Если нужно указать тот момент, когда упадок портретной живописи стал неизбежен, назвав картину определенного художника, я бы выбрал два или три замечательных портрета душевнобольных Жерико, написанных в период первого разочарования и отрицания романтизма, которые последовали за поражением Наполеона и вульгарным триумфом французской буржуазии. Эти картины не были ни нравоучительными, ни символическими: это были просто портреты, написанные в традиционной манере. Однако изображенные на них люди не имели никакой социальной роли и не могли ее иметь. В других картинах Жерико изобразил несколько человеческих голов и конечностей из анатомического театра. Художник смотрел на мир очень критически: выбор обездоленных душевнобольных в качестве моделей был не только его высказыванием о власть имущих, но и утверждением, что человеческое естество не зависит от навязанной обществом роли. Жерико так презирал социальное устройство, что, будучи сам в здравом уме, больше смысла видел в жизни душевнобольных, изолированных от общества, чем в почестях, которые оказываются успешным его представителям. Он был первым и в некотором роде последним по-настоящему антисоциальным портретистом. Само это словосочетание подразумевает невозможное противоречие.
После Жерико профессиональная портретная живопись выродилась в угодливое и грубо льстящее портретируемому, циничное предприятие. Невозможно было продолжать верить в значимость выбранных или полученных социальных ролей. Искренние художники писали «интимные» портреты своих друзей и моделей (Коро, Курбе, Дега, Сезанн, Ван Гог), где социальная роль портретируемых сводилась к тому, что их просто изобразили. Подразумеваемая социальная ценность здесь заключается либо в личной дружбе (близости), либо в определенном восприятии художника (в том, как человек «подается»). В обоих случаях художник подчиняет себе портретируемого точно так же, как ставит натюрморт. И в итоге нас впечатляет не личность человека или его роль, а восприятие художника.
Одним из важных последующих исключений из этой общей тенденции был Тулуз-Лотрек. Он создал ряд портретов проституток и персонажей из мира кабаре. Мы смотрим на них, а они на нас. Художник организует наше социальное взаимодействие. То, что нам представлено, – это уже не маски, какие имели место в официальном портрете, но и не просто плоды воображения Лотрека. Его работы – единственные портреты конца XIX века, обладающие отмеченной нами убедительностью и определенностью. Это единственные живописные портреты, чьим социальным свидетельствам мы можем верить. За ними чувствуется не мастерская художника, а «мир Тулуз-Лотрека», иначе говоря, особая и сложная социальная среда. Почему Лотрек был исключением? Потому что в особой эксцентричной манере он придавал большое значение социальной роли своих моделей. Он изображал артисток кабаре, поскольку искренне любил их выступления, он писал проституток, потому что считал их занятие полезным.
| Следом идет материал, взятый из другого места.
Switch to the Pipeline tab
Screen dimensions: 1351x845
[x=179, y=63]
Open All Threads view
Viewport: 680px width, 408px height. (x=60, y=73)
Уже более века все меньше и меньше людей из капиталистических обществ верят в значимость существующих социальных ролей. И это второй ответ на наш первоначальный вопрос об упадке портрета.
Однако этот второй ответ подразумевает, что портретная живопись может воскреснуть при условии более уверенного и сплоченного общества. Но все же это кажется маловероятным. И чтобы понять почему, нам нужно рассмотреть третий ответ.
Новые параметры и измерения современной жизни изменили природу личной идентичности. Сталкиваясь с другим человеком сегодня, мы через него осознаём силы, действующие в таких направлениях, которые были невообразимы до начала нашего века и которые стали понятны только сравнительно недавно. Сложно дать этой перемене краткую характеристику. Вероятно, поможет аналогия.
Мы много слышим о кризисе современного романа. По сути, он подразумевает изменение способа повествования. Едва ли сегодня уместно линейное изложение событий, последовательно разворачивающихся во времени. Причина в том, что мы слишком отвлекаемся на непрерывные пересечения сюжетной линии. Иначе говоря, мы представляем себе точку не как бесконечно малую часть прямой, а как бесконечно малую часть бесконечного количества прямых, своего рода центр звезды из линий. Такая установка является результатом того, что мы постоянно вынуждены учитывать одновременность и разрастание событий и возможностей.
На это есть множество причин: охват современных средств связи, уровень возможностей, степень личной политической ответственности за события по всему миру, тот факт, что мир стал неделим, неравномерность экономического развития, масштаб эксплуатации. Все это играет свою роль. Предсказания сегодня включают скорее географические, нежели исторические оценки: именно пространство, а не время скрывает от нас последствия. Чтобы делать предсказания в наши дни, достаточно знать людей такими, какие они есть во всем мире со всеми их различиями. Если какое-либо современное повествование игнорирует актуальность этого аспекта, оно становится неполноценным, приобретая упрощенный характер сказки.